Exercise directions — Find the line with "Instruction: Open the Gehäusefarbe". Repeat it and each line after it, exactly, down to the end of the records below.

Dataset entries
= = = =

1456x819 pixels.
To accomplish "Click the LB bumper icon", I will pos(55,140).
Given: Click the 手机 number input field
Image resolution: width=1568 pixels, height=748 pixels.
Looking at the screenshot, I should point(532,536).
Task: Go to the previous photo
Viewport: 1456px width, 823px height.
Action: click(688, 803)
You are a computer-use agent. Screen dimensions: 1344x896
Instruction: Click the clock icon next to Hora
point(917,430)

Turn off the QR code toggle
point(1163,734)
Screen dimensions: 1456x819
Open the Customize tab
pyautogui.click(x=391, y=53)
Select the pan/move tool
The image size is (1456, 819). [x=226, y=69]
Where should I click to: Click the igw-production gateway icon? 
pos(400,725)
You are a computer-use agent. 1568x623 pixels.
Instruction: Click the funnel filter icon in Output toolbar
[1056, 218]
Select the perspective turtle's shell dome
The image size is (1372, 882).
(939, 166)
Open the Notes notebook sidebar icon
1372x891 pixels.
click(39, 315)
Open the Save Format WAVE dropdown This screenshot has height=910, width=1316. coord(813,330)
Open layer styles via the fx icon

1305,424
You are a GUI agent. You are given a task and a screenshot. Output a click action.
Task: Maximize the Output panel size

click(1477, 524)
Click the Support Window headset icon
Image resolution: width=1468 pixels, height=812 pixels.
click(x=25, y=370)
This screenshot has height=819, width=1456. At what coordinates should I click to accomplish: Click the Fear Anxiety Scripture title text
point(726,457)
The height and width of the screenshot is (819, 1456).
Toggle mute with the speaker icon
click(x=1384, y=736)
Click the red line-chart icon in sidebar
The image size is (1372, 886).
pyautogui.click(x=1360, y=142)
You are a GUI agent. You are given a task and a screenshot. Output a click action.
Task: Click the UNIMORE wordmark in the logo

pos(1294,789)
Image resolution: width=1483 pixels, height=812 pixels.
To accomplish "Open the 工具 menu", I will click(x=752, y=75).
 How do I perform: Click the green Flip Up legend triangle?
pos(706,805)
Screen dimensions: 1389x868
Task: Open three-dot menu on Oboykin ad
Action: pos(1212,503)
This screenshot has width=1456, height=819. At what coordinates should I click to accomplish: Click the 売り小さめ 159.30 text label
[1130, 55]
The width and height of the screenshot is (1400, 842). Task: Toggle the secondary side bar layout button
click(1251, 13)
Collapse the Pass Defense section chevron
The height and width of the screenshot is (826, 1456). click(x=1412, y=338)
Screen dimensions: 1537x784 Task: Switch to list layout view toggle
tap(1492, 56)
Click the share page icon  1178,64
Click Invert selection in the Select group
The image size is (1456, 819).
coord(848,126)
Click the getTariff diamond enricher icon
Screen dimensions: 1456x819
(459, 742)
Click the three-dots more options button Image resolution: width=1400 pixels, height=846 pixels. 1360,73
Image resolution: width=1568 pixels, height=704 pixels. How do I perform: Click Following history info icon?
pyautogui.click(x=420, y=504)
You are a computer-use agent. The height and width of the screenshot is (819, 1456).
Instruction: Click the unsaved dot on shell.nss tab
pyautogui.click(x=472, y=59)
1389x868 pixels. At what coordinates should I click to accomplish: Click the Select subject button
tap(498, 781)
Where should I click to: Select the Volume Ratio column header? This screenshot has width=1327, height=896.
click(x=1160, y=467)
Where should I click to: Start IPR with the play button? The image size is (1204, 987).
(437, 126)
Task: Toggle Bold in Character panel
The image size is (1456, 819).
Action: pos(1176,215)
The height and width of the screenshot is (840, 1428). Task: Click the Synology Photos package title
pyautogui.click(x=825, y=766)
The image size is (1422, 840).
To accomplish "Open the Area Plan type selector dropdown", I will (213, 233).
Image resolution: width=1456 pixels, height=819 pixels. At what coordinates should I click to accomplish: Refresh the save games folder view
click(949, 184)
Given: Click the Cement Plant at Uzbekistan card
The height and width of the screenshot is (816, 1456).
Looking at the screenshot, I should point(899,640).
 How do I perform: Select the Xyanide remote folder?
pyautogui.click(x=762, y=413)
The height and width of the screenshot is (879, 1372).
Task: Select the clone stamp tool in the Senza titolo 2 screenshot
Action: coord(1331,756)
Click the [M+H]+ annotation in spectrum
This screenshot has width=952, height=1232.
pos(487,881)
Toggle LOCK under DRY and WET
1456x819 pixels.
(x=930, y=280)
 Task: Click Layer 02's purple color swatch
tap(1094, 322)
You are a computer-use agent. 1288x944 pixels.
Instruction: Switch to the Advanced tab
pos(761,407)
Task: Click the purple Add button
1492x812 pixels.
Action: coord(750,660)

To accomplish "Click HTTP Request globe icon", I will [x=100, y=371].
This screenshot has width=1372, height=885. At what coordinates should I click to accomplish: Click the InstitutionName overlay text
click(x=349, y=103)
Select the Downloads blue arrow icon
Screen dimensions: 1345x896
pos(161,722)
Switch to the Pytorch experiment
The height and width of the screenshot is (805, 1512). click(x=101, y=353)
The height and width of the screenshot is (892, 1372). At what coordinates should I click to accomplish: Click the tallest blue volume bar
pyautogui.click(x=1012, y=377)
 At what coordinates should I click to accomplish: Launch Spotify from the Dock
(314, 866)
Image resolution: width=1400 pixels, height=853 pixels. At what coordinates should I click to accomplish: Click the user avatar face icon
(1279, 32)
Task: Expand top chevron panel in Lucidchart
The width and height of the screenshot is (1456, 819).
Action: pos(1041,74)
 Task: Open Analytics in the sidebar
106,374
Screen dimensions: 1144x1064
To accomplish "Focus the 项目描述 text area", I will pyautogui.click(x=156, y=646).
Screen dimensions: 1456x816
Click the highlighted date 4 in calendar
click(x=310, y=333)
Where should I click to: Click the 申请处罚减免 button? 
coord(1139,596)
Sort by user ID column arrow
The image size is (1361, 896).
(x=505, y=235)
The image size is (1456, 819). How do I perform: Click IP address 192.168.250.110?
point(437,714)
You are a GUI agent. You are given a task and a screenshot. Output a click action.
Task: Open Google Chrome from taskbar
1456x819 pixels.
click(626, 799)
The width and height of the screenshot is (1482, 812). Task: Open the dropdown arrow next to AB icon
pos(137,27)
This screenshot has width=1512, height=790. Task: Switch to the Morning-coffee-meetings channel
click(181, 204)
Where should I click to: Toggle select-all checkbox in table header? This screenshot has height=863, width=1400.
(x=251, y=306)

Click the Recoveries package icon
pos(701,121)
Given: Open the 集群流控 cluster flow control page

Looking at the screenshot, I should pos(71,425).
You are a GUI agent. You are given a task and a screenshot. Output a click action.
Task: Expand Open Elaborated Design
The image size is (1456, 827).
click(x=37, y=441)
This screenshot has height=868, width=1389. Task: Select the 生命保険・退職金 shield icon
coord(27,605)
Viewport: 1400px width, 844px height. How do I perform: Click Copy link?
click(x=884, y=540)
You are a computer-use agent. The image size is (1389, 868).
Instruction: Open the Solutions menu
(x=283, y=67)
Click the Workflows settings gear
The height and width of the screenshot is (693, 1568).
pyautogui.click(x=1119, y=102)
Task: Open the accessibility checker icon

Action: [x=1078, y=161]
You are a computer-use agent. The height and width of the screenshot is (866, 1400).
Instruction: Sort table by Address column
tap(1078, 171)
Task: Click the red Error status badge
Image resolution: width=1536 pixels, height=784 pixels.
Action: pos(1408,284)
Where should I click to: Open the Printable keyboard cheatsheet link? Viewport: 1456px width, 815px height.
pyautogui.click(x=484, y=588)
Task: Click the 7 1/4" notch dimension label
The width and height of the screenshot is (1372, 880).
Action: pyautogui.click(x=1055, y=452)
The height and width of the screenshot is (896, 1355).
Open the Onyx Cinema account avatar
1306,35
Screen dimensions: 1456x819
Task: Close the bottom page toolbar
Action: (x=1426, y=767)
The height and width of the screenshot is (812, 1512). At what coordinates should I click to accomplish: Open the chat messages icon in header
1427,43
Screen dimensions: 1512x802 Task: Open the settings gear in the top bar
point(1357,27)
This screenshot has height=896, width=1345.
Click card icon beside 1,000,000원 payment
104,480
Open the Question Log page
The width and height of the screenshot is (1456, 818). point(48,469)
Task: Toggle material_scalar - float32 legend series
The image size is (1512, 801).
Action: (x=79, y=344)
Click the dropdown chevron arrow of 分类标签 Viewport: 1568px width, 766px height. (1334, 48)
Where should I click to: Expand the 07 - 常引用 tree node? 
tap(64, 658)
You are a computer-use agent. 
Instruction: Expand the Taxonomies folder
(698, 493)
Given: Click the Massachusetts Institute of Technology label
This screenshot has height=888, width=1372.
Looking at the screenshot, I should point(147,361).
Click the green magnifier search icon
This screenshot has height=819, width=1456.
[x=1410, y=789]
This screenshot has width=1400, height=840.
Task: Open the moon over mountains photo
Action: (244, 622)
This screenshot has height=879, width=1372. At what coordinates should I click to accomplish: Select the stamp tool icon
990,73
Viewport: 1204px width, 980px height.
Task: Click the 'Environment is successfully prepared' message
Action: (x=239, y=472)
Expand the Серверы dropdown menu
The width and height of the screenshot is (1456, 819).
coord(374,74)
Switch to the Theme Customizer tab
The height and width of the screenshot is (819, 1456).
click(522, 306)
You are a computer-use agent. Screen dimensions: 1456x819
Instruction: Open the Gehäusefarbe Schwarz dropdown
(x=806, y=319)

= = = =

Response to the task —
Instruction: Open the Gehäusefarbe Schwarz dropdown
(x=806, y=319)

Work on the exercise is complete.